René Angélil was laid to rest today, remembered as a man who helped put Quebec and his superstar singer wife Céline Dion on the international stage.
Angélil’s funeral at the same church where he married Dion in 1994 attracted hundreds of fans, politicians, celebrities and other dignitiaries. Angélil died of throat cancer last week. Dion’s husband and long time manager was 73.
The hour and a half long religious service included eulogies from two of Angélil’s sons: René-Charles, the couple’s eldest son and Patrick, Angélil’s son from a previous marriage. René-Charles said he was lucky to have been born into a family with lots of love.
“Fifteen years is not a long time for a son to get to know his father. You had a busy life but we were communicating through golf, hockey, poker and smoked meat,” said René-Charles, whose comment elicited laughter from the packed church.
“You left me now with enough good memories of you to share with my younger brothers. As they grow older, without you being around, I’ll make sure to pass on what I’ve learned from you. You are a tough act to follow but with your help, everything is going to be fine. Dad, I promise you here that we’re all going to live up to your standards. I love you, dad.”
Patrick Angélil also drew some chuckles from mourners with his memories of his poker-playing father, who always told them he loved them and shared his passions with them.
“When we were very young, we were taught to say ‘please’ and ‘thank you.’ To look both ways before crossing the street. And in blackjack, when you get a 5-1-6, you have to double down,” said Patrick Angélil.
Imitating his father’s throaty voice, Patrick said his dad would always reassure them, that “everything would be fine.” Dion hugged and kissed both René-Charles and Patrick after their eulogies.
Wearing a veil and black dress, Dion entered the church and walked down the aisle holding the hands of her twin sons, Nelson and Eddy who were by her side, with René-Charles, her mother, and Angélil’s three other children from previous marriages: Patrick, Jean-Pierre and Anne-Marie. Before the service began, Dion laid black flowers on top of the pillow René-Charles put on top of the black casket. The service included prayers, the reading of religious passages, communion and singing by a choir and soloists.
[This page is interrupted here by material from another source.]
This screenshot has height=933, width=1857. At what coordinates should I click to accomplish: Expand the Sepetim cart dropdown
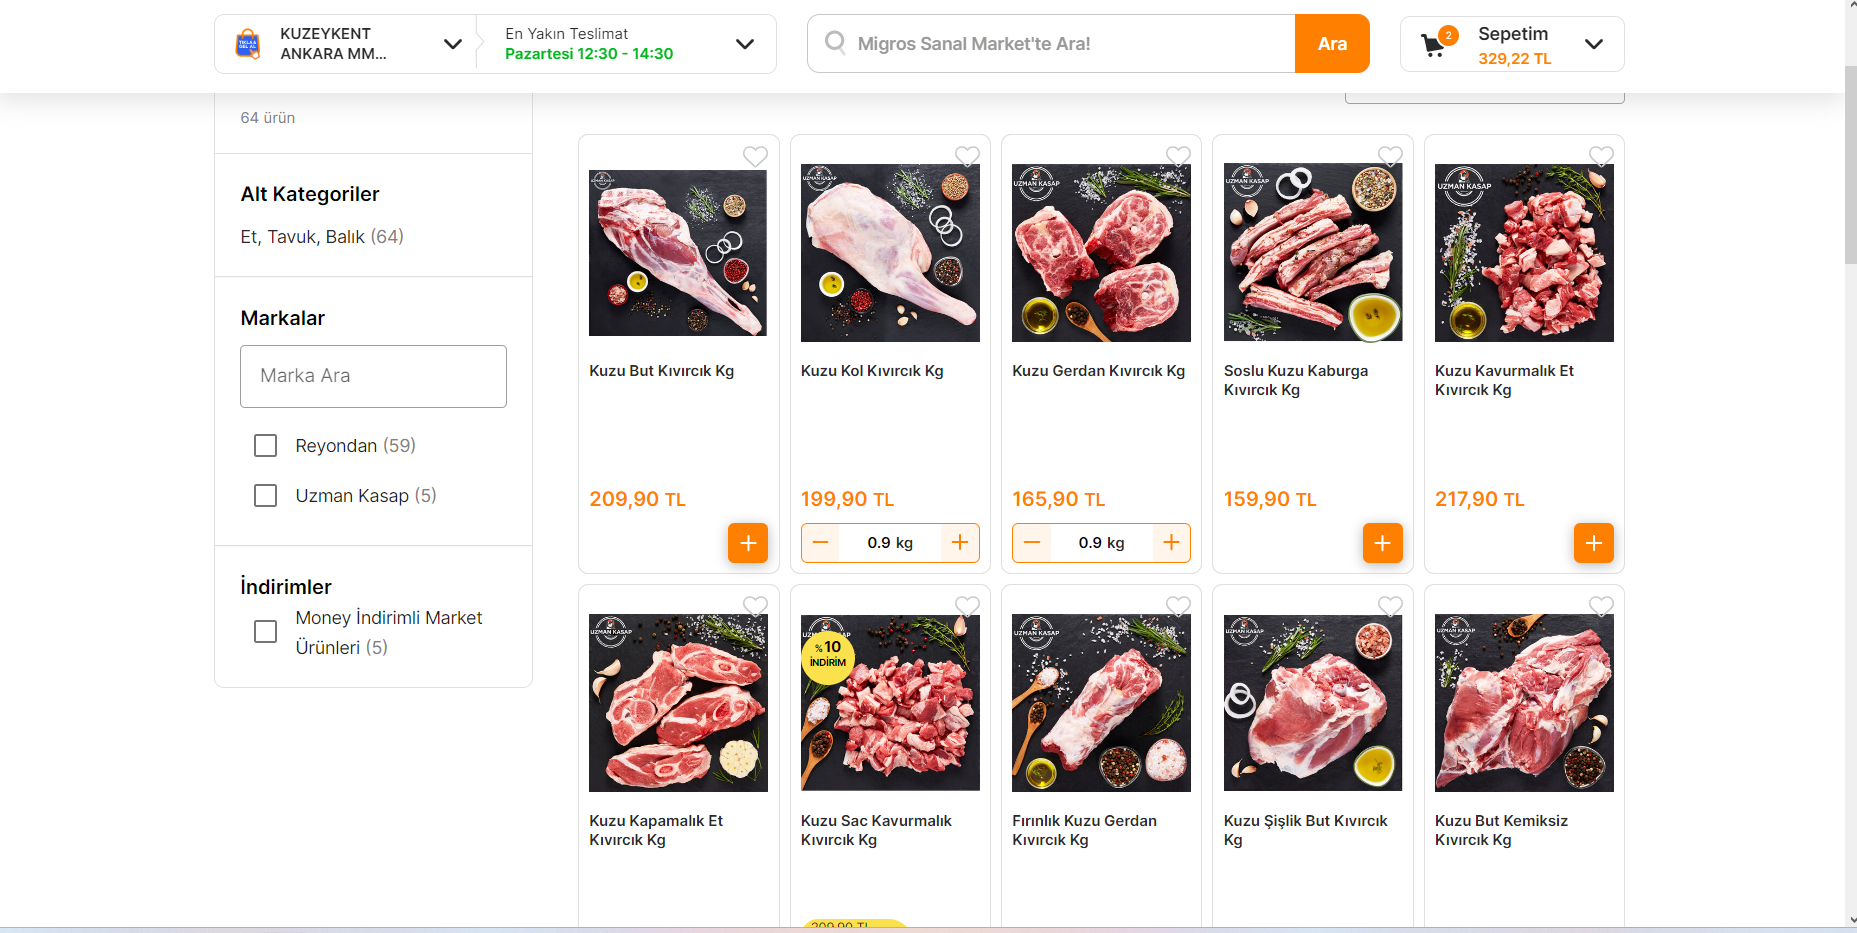point(1593,44)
Dion neither spoke nor performed at the service. But her voice echoed throughout the church as they played four of her love songs as chosen by Angélil: Trois heures 20; All the Way (duet with Frank Sinatra); L’amour existe encore; and Pour que tu m’aimes encore. The last song played as pallbearers brought the casket down the aisle and out of the church, as people applauded, cheered and whistled.
The service was telecast on three networks and streamed online. Hundreds of ordinary citizens lined up early to procure one of the 700 seats reserved for the public in the church that can hold 2700 people. Most of the other seats were filled with celebrities, politicians, sports figures and people who worked for Angélil’s company, including: former Prime Minister Brian Mulroney; Quebec Premier Philippe Couillard; ex-premiers Jean Charest and Bernard Landry; NDP leader Thomas Mulcair; PQ leader Pierre Karl Péladeau; Montreal mayor Denis Coderre; Quebec City mayor Régis Labeaume; Laval mayor Marc Demers; former Montreal Canadiens players Guy Carbonneau and Vincent Damphousse; singers Roch Voisine, René Simard and Gregory Charles.
Dion yesterday spent over seven hours greeting mourners during a public visitation at the church. Dion’s family accepted an offer by the Couillard government to hold a national funeral and help in the organization of the service. The premier said it was ” to honour a man who marked the cultural landscape of our nation.”